Mort d’une divaAdieu Tina Turner, reine du rock et de la soul
L’immense chanteuse vient de s’éteindre à l’âge de 83 ans. Retour sur un parcours digne d’un roman.

Décidément la Faucheuse fait une vilaine fixette sur les grandes chanteuses de soul. Après Aretha Franklin en 2018 et Ronnie Spector l’an passé, la voilà qui nous enlève Tina Turner. L’immense star de la soul et du rock vient de s’éteindre à l’âge de 83 ans, après une carrière mirobolante et une vie digne d’un roman.
Née en 1939 à Nutbush, bourgade du Tennessee, dans une famille modeste, Anna Mae Bullock grandit dans la crainte de Dieu et d’un papa qui a la main leste. Elle chante à l’église. Et plutôt bien. Sa vie bascule quand, à l’âge de 17 ans, elle croise la route d’un musicien déjà célèbre, Ike Turner, que d’aucuns créditent comme l’inventeur du rock.
Voix de braise
Ike, qui connaît la chanson, repère la voix de braise de la demoiselle et l’embauche presto comme choriste. La recrue grimpe vite les échelons. En 1960, le duo signe son premier hit, «A Fool in Love». Entre-temps, Ike a fait de la naïve Anna Mae sa créature, en changeant son prénom en Tina, en référence à «Sheena Reine de la jungle», et son nom en Turner. Il l’a épousée aussi, à la sauvette, au Mexique. La noce s’est achevée dans un bordel.
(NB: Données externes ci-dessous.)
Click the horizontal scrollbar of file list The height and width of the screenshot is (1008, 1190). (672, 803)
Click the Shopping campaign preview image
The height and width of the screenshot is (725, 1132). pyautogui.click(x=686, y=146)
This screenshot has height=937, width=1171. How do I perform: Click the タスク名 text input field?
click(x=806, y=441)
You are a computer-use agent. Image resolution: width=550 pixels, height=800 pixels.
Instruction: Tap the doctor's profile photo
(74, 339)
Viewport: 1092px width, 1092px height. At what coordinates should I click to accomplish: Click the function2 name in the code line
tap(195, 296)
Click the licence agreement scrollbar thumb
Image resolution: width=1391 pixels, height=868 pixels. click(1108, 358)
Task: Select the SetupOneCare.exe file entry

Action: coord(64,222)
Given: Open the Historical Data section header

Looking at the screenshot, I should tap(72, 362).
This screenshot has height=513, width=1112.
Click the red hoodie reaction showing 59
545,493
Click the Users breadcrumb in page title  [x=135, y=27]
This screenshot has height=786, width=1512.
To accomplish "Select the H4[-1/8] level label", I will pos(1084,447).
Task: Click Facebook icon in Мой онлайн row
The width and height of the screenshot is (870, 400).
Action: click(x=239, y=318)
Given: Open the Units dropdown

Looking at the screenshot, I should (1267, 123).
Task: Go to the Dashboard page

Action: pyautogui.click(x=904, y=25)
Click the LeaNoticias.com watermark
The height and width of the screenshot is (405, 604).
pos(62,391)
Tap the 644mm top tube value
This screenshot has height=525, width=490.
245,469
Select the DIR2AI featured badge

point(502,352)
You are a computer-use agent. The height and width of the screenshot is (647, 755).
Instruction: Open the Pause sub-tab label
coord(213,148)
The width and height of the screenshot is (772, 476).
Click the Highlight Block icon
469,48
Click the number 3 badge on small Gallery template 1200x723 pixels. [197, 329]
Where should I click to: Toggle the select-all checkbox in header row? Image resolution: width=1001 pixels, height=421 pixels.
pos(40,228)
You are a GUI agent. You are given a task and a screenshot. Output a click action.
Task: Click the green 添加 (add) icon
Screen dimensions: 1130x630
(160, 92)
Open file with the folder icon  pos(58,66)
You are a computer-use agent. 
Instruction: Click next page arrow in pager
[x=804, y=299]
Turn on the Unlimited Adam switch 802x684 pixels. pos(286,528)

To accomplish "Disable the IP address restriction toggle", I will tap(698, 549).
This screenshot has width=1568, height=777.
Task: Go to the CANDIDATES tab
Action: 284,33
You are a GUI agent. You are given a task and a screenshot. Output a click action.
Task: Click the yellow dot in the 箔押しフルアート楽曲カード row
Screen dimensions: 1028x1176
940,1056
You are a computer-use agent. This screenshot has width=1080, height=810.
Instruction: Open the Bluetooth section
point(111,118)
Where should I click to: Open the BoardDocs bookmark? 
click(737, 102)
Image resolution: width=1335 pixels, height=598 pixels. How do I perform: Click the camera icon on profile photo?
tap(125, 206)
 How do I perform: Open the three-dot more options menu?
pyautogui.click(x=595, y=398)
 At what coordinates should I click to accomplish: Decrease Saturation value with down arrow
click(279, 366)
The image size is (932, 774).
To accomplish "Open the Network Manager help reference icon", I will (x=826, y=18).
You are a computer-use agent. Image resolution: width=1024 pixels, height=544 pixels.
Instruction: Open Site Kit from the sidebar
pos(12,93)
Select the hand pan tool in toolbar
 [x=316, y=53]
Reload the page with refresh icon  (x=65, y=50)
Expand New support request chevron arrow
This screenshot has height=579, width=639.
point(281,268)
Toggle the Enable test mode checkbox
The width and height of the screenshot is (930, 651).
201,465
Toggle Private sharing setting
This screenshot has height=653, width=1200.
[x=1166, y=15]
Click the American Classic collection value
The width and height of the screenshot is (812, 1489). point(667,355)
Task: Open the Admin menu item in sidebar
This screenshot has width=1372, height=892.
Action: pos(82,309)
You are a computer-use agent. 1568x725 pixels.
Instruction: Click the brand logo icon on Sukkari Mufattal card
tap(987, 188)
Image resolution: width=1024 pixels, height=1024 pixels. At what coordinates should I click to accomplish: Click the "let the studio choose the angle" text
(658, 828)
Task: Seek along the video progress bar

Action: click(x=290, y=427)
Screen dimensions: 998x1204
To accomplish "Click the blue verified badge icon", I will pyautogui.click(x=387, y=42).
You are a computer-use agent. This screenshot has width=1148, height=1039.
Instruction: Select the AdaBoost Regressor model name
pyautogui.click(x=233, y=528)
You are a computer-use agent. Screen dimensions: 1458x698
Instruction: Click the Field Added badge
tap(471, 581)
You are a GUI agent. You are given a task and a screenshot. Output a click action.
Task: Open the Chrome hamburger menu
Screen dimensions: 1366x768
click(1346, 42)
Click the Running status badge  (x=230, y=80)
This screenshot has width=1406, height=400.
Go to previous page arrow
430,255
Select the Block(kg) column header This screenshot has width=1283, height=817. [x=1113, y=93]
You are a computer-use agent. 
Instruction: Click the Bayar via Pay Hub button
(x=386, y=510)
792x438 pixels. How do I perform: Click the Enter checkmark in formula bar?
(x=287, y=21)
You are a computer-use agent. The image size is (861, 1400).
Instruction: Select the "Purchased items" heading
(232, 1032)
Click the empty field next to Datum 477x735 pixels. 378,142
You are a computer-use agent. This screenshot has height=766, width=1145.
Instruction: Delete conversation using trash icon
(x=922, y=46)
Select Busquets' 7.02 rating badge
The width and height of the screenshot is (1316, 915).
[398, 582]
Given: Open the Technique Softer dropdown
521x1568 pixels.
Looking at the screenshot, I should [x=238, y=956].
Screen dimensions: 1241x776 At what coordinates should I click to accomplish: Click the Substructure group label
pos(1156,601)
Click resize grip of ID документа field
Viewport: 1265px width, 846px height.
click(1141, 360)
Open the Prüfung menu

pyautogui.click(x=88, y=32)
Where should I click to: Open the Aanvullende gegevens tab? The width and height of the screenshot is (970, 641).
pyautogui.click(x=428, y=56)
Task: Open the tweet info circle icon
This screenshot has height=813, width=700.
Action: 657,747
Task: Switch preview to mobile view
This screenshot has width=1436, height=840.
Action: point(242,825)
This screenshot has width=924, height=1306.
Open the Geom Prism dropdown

Romantique.
Ike est un musicien brillant, intuitif et curieux. Mais aussi un sale type. Il se défonce, picole, trompe a gogo et tabasse sa jeune épouse. Les sixties de Ike & Tina Turner sont pleines de gloire, de paillettes et de tubes. Mais aussi d’aigreur et d’ecchymoses.
Descente aux enfers
À la scène, le couple déroule l’un des shows les plus flamboyants de l’époque. Épaulée par ses Ikettes, choristes aussi fougueuses que sexy, Tina brûle les planches. Son gosier abrasif, sa gestuelle torride et ses robes brèves font fondre les foules. Surtout le groupe réussit un crossover de rêve et de sueur entre le groove de la soul et l’électricité du rock. Les sillons gravés alors demeurent parmi les plus galvanisants du répertoire populaire américain.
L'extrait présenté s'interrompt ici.